*** DATA SUPPLIED Section Begins ***

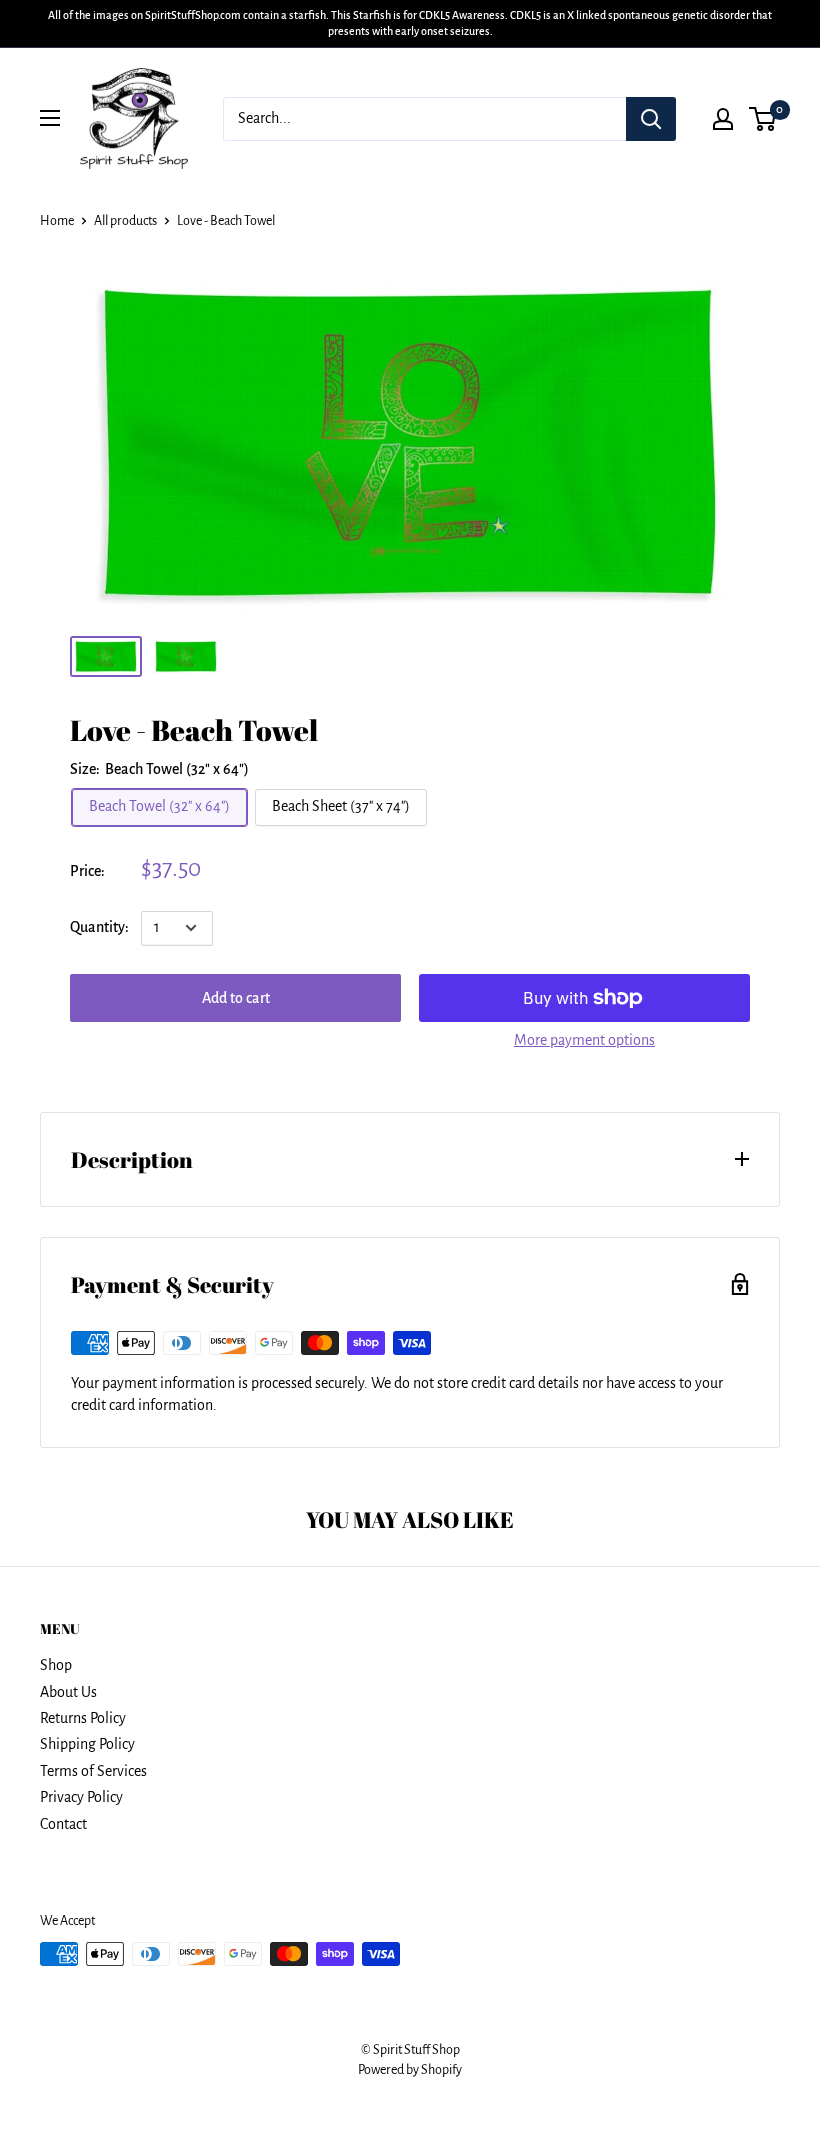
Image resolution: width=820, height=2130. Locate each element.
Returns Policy (83, 1718)
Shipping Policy (87, 1744)
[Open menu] (50, 118)
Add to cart (236, 998)
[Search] (651, 119)
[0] (763, 119)
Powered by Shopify (410, 2070)
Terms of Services (93, 1771)
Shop (56, 1665)
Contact (63, 1824)
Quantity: (99, 927)
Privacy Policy (81, 1797)
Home (57, 221)
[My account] (723, 119)
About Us (68, 1692)
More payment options (584, 1040)
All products (125, 221)
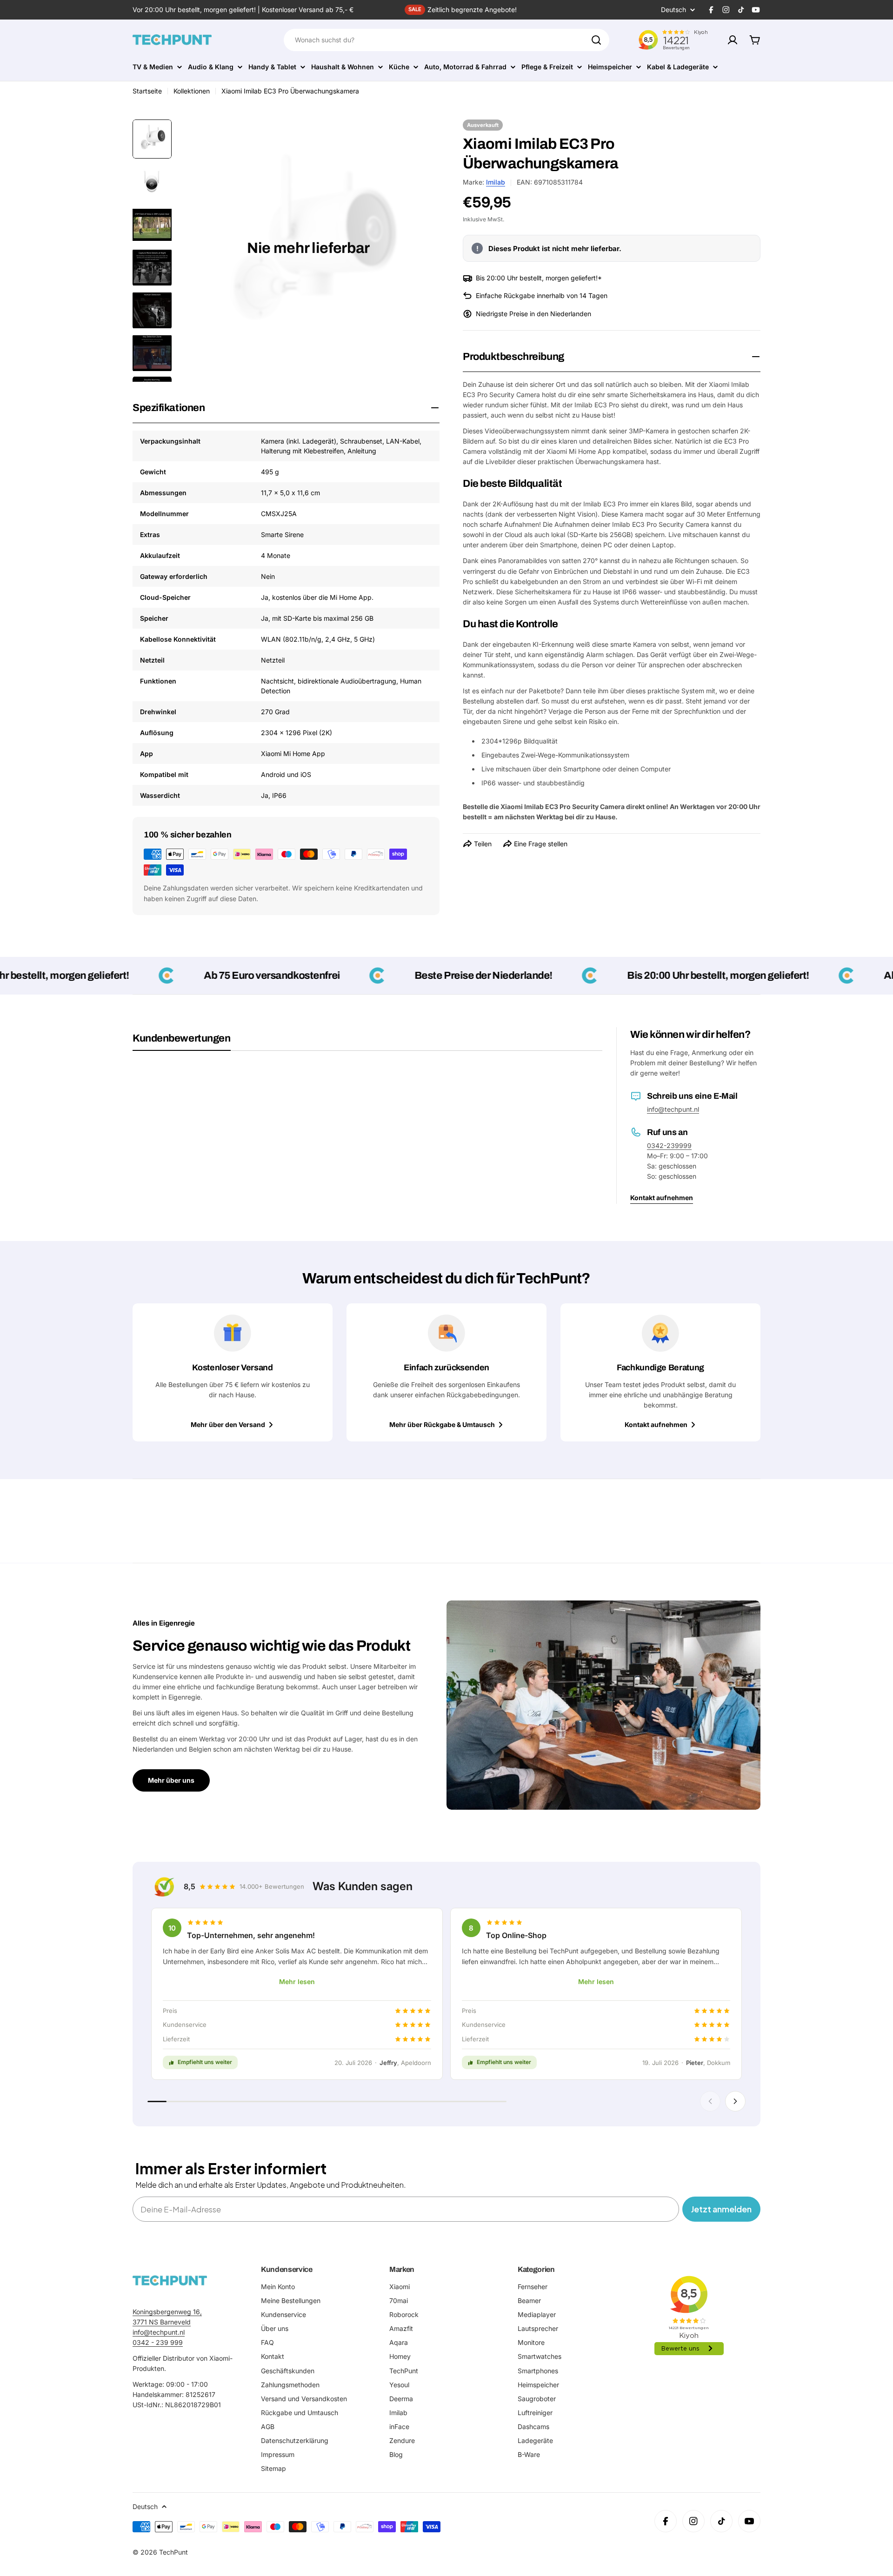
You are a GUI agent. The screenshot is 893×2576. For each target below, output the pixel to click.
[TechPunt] (170, 2280)
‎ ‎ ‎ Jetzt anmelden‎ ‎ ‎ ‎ (721, 2209)
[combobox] (446, 40)
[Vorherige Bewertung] (710, 2101)
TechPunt (173, 2552)
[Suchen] (596, 40)
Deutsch (673, 10)
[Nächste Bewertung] (735, 2101)
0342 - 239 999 (158, 2342)
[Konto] (732, 40)
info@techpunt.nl (673, 1109)
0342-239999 (669, 1145)
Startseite (147, 91)
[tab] (182, 1041)
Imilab (495, 182)
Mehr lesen (297, 1981)
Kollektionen (191, 91)
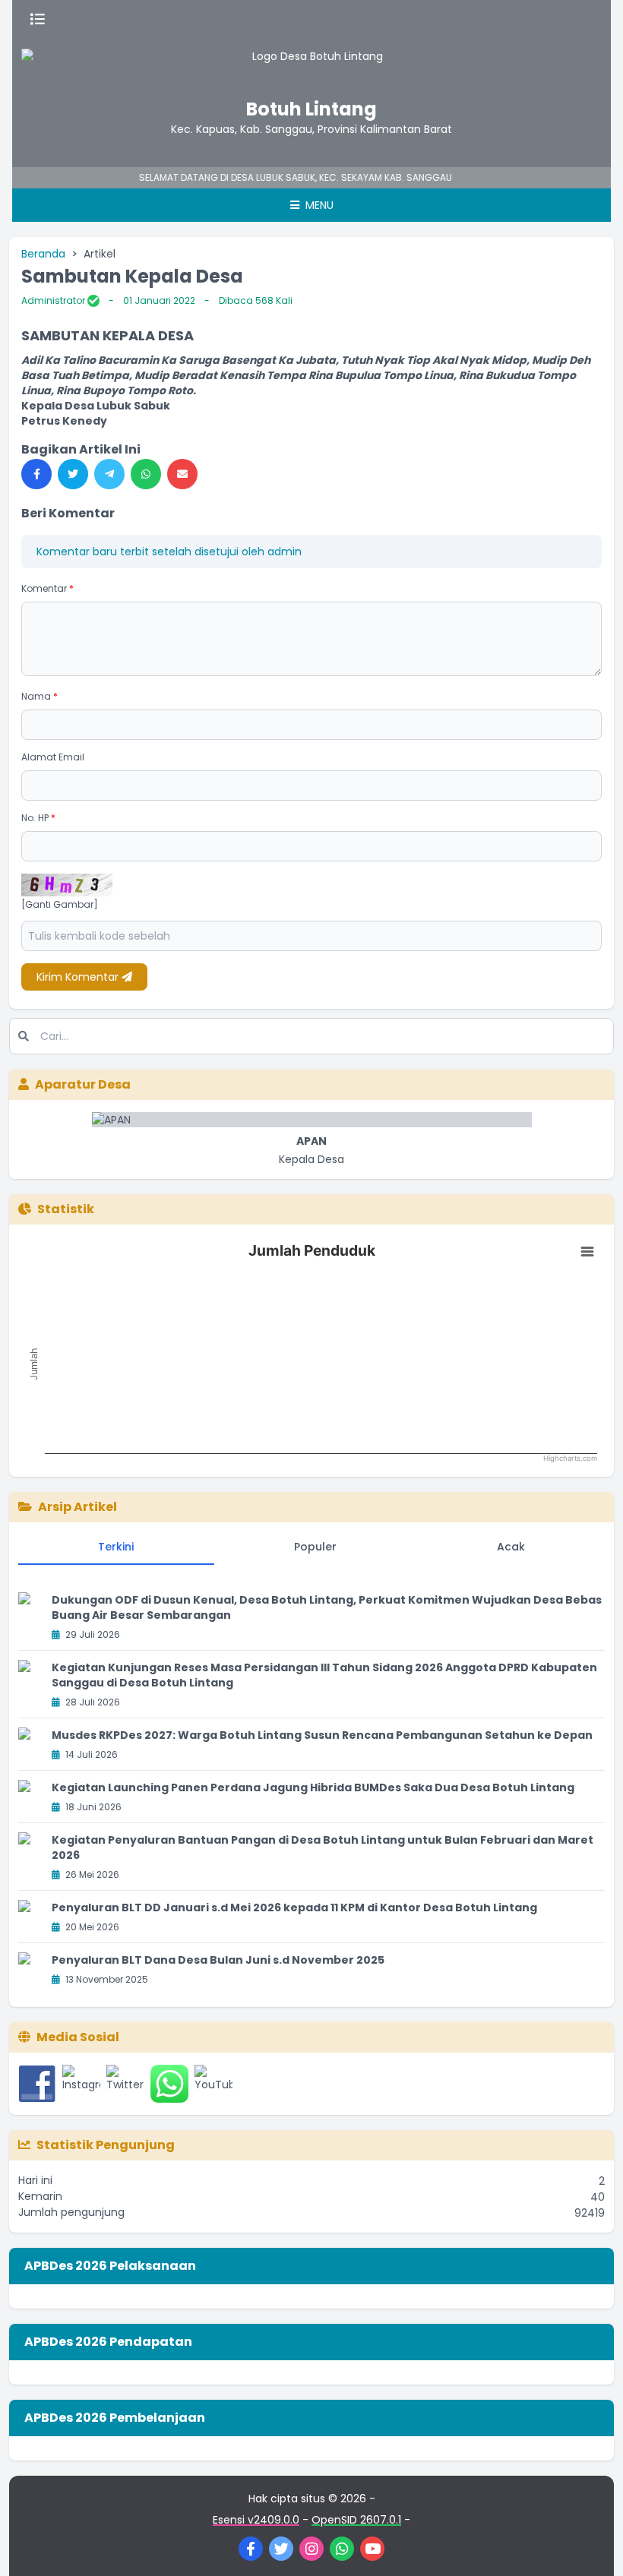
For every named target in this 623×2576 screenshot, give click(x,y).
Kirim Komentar (79, 977)
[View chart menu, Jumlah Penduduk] (587, 1252)
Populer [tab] (315, 1546)
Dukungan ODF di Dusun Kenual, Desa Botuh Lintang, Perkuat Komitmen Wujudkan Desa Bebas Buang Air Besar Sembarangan (327, 1607)
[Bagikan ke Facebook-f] (36, 474)
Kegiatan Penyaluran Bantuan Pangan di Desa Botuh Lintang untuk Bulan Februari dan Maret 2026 (322, 1847)
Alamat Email (52, 757)
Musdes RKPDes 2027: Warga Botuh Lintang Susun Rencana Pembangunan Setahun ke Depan (322, 1735)
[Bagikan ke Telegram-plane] (109, 474)
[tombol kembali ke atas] (592, 2545)
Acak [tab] (511, 1546)
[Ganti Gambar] (59, 905)
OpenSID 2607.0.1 (356, 2519)
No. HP (38, 817)
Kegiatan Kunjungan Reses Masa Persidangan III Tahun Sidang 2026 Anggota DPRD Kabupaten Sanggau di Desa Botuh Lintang (324, 1675)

*** DATA SUPPLIED Section Ends ***

EXERCISE REQUIREMENTS: Leave the pictures out, and restate exactly the lines from the start of the records through the one that contains "Home (57, 221)".

EXPECTED OUTPUT:
Image resolution: width=820, height=2130. Locate each element.
Returns Policy (83, 1718)
Shipping Policy (87, 1744)
[Open menu] (50, 118)
Add to cart (236, 998)
[Search] (651, 119)
[0] (763, 119)
Powered by Shopify (410, 2070)
Terms of Services (93, 1771)
Shop (56, 1665)
Contact (63, 1824)
Quantity: (99, 927)
Privacy Policy (81, 1797)
Home (57, 221)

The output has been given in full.